====== Input for this task ======
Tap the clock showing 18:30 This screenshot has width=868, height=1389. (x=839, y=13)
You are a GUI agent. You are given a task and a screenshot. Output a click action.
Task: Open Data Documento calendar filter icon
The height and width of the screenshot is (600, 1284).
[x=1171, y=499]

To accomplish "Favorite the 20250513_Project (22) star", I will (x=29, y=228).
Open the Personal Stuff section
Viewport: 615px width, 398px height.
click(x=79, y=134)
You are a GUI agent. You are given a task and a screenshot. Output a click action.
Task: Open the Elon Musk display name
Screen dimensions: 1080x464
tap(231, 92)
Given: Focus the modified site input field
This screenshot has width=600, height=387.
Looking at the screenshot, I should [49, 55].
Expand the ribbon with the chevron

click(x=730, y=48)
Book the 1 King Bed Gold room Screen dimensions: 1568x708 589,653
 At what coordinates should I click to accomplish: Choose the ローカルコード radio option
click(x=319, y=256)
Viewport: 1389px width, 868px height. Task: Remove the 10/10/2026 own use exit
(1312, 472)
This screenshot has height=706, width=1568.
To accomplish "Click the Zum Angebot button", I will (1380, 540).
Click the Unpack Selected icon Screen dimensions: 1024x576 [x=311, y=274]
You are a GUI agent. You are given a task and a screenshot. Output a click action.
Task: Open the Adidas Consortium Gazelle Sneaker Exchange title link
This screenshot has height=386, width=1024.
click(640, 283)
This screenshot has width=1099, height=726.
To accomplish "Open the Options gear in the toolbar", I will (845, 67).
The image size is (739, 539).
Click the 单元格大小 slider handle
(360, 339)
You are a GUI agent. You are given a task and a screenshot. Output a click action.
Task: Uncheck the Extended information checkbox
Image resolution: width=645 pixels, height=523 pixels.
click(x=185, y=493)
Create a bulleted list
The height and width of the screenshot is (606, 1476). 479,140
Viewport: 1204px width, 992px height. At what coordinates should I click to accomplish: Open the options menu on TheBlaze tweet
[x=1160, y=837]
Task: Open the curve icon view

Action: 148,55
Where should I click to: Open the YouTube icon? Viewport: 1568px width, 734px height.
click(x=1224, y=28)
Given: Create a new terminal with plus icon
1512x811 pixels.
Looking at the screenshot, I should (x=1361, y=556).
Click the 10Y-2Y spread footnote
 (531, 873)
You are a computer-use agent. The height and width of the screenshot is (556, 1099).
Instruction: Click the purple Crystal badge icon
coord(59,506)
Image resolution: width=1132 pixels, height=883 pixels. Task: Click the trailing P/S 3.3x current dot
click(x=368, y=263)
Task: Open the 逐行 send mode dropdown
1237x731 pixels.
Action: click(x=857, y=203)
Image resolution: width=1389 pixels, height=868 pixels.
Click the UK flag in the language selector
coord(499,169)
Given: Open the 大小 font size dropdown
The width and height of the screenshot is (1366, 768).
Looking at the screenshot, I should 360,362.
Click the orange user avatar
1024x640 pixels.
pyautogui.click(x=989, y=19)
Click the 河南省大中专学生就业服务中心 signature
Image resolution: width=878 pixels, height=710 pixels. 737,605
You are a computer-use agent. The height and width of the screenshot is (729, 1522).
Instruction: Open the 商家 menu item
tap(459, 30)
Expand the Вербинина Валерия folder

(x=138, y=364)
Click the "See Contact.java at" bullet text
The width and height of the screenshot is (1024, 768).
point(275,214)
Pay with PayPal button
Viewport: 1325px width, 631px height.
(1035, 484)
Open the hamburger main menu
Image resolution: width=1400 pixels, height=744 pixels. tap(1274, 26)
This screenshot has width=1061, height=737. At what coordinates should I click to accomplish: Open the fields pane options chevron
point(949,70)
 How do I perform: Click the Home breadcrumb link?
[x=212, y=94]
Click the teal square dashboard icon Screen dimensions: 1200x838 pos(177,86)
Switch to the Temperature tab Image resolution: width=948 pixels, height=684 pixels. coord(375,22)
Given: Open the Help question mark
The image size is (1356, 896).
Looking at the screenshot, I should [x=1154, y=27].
======
Copy each record above so that no word or mark differs.

Answer box →
Tap the clock showing 18:30 This screenshot has width=868, height=1389. (x=839, y=13)
You are a GUI agent. You are given a task and a screenshot. Output a click action.
Task: Open Data Documento calendar filter icon
The height and width of the screenshot is (600, 1284).
[x=1171, y=499]

To accomplish "Favorite the 20250513_Project (22) star", I will (x=29, y=228).
Open the Personal Stuff section
Viewport: 615px width, 398px height.
click(x=79, y=134)
You are a GUI agent. You are given a task and a screenshot. Output a click action.
Task: Open the Elon Musk display name
Screen dimensions: 1080x464
tap(231, 92)
Given: Focus the modified site input field
This screenshot has width=600, height=387.
Looking at the screenshot, I should [49, 55].
Expand the ribbon with the chevron

click(x=730, y=48)
Book the 1 King Bed Gold room Screen dimensions: 1568x708 589,653
 At what coordinates should I click to accomplish: Choose the ローカルコード radio option
click(x=319, y=256)
Viewport: 1389px width, 868px height. Task: Remove the 10/10/2026 own use exit
(1312, 472)
This screenshot has height=706, width=1568.
To accomplish "Click the Zum Angebot button", I will (1380, 540).
Click the Unpack Selected icon Screen dimensions: 1024x576 [x=311, y=274]
You are a GUI agent. You are given a task and a screenshot. Output a click action.
Task: Open the Adidas Consortium Gazelle Sneaker Exchange title link
This screenshot has height=386, width=1024.
click(640, 283)
This screenshot has width=1099, height=726.
To accomplish "Open the Options gear in the toolbar", I will (845, 67).
The image size is (739, 539).
Click the 单元格大小 slider handle
(360, 339)
You are a GUI agent. You are given a task and a screenshot. Output a click action.
Task: Uncheck the Extended information checkbox
Image resolution: width=645 pixels, height=523 pixels.
click(x=185, y=493)
Create a bulleted list
The height and width of the screenshot is (606, 1476). 479,140
Viewport: 1204px width, 992px height. At what coordinates should I click to accomplish: Open the options menu on TheBlaze tweet
[x=1160, y=837]
Task: Open the curve icon view

Action: 148,55
Where should I click to: Open the YouTube icon? Viewport: 1568px width, 734px height.
click(x=1224, y=28)
Given: Create a new terminal with plus icon
1512x811 pixels.
Looking at the screenshot, I should (x=1361, y=556).
Click the 10Y-2Y spread footnote
 (531, 873)
You are a computer-use agent. The height and width of the screenshot is (556, 1099).
Instruction: Click the purple Crystal badge icon
coord(59,506)
Image resolution: width=1132 pixels, height=883 pixels. Task: Click the trailing P/S 3.3x current dot
click(x=368, y=263)
Task: Open the 逐行 send mode dropdown
1237x731 pixels.
Action: click(x=857, y=203)
Image resolution: width=1389 pixels, height=868 pixels.
Click the UK flag in the language selector
coord(499,169)
Given: Open the 大小 font size dropdown
The width and height of the screenshot is (1366, 768).
Looking at the screenshot, I should 360,362.
Click the orange user avatar
1024x640 pixels.
pyautogui.click(x=989, y=19)
Click the 河南省大中专学生就业服务中心 signature
Image resolution: width=878 pixels, height=710 pixels. 737,605
You are a computer-use agent. The height and width of the screenshot is (729, 1522).
Instruction: Open the 商家 menu item
tap(459, 30)
Expand the Вербинина Валерия folder

(x=138, y=364)
Click the "See Contact.java at" bullet text
The width and height of the screenshot is (1024, 768).
point(275,214)
Pay with PayPal button
Viewport: 1325px width, 631px height.
(1035, 484)
Open the hamburger main menu
Image resolution: width=1400 pixels, height=744 pixels. tap(1274, 26)
This screenshot has width=1061, height=737. At what coordinates should I click to accomplish: Open the fields pane options chevron
point(949,70)
 How do I perform: Click the Home breadcrumb link?
[x=212, y=94]
Click the teal square dashboard icon Screen dimensions: 1200x838 pos(177,86)
Switch to the Temperature tab Image resolution: width=948 pixels, height=684 pixels. coord(375,22)
Given: Open the Help question mark
The image size is (1356, 896).
Looking at the screenshot, I should [x=1154, y=27].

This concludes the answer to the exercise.